If Maude gets his way, it will be the realisation of a terrible irony. Previous COI ceos – namely Carol Fisher and Alan Bishop – have fought tooth and nail over the past decade, ultimately successfully – to suppress a secession by departments of state.

But will Maude actually go through with it? Don’t underestimate the BBC’s ability to kick up a stink over this: it doesn’t like the Maude Plan any more than ITV, although for a quite different reason. The whole issue threatens to become mired in a heated “public interest” debate, pivoting on the BBC’s impaired political impartiality. What with the brouhaha over BSkyB (to refer, or not refer, Rupert Murdoch’s bid), I doubt that the coalition government will have the stomach to take on an alienated ITV and truculent BBC as well. No doubt about it, though, it’s a thin thread the COI’s future hangs by.
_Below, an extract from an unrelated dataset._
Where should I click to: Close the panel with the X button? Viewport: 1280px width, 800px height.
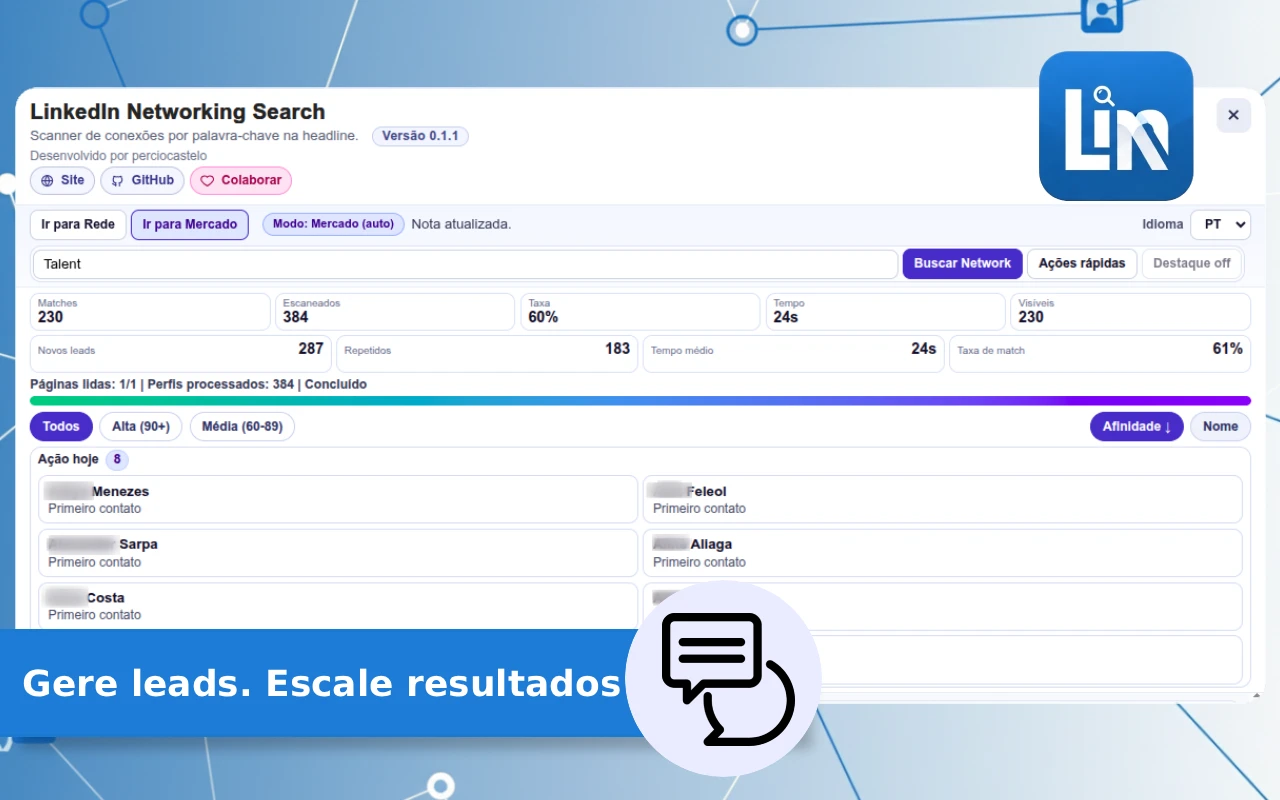[x=1233, y=115]
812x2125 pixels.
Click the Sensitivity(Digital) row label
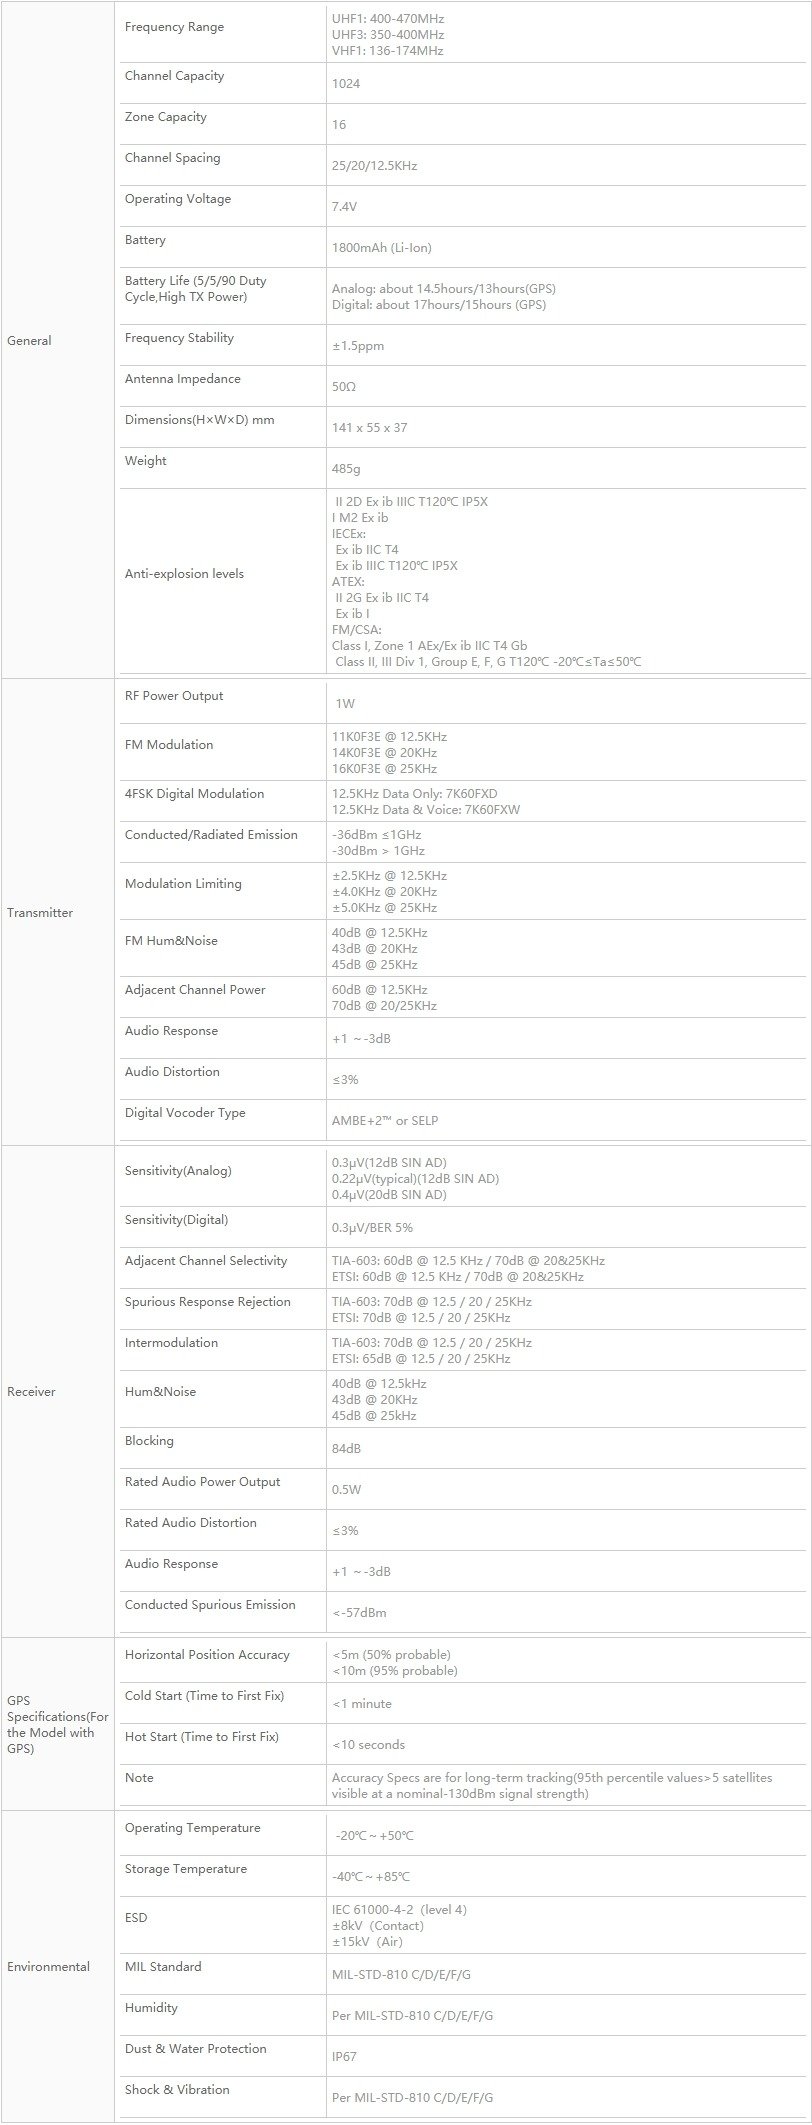point(176,1220)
Bye Bye American Pie as Chevy leaves Lévy – for Omnicom

May 21, 2010

Blimey, that was quick. Publicis Worldwide barely had time to savour its triumph in landing the massive Chevrolet account  – Chevrolet amounts to 70% of General Motors’ sales – before discovering it had spectacularly lost the business to Omnicom-owned Goodby Silverstein & Partners.

The loss of the account, reckoned by one well-placed insider to be worth roughly what the whole of Publicis’ UK office earns in a year, is a huge set-back for group chief Maurice Lévy.

Volt: Battery version vital to GM's survival

Not only is it a hole in the revenue sheet when he, like everyone else, can least afford it, but also a stinging blow to corporate prestige. And yet there was little he could have done about it.

So far as I can make out, this account loss owes little to agency incompetence and almost everything to new brooms sweeping clean. The announcement comes only two weeks after GM hired former Hyundai marketing chief Joel Ewanick as overall  brand supremo, pushing CMO Susan Docherty to the sidelines only two months into the job. Goodby has worked closely with Hyundai which, as is well known, is experiencing a sales surge in the USA. There’s another connection, too. San Francisco-based Goodby was once the agency for GM’s now discontinued Saturn brand.

For Omnicom, the win is a welcome comeback to the car sector. It lost out heavily when Chrysler went into Chapter 11 last year.

GM is now 61% owned by the American taxpayer and is on course for an initial public offering next year, whose object is to pay back some of the $43bn (£30bn) it owes. It has two imminent launches considered vital to its survival: a battery-powered version of the Volt; and a new Cruze small car.

Publicis originally won the business from GM’s oldest roster agency, Campbell-Ewald. Now an Interpublic subsidiary, Campbell-Ewald had held GM business since 1919.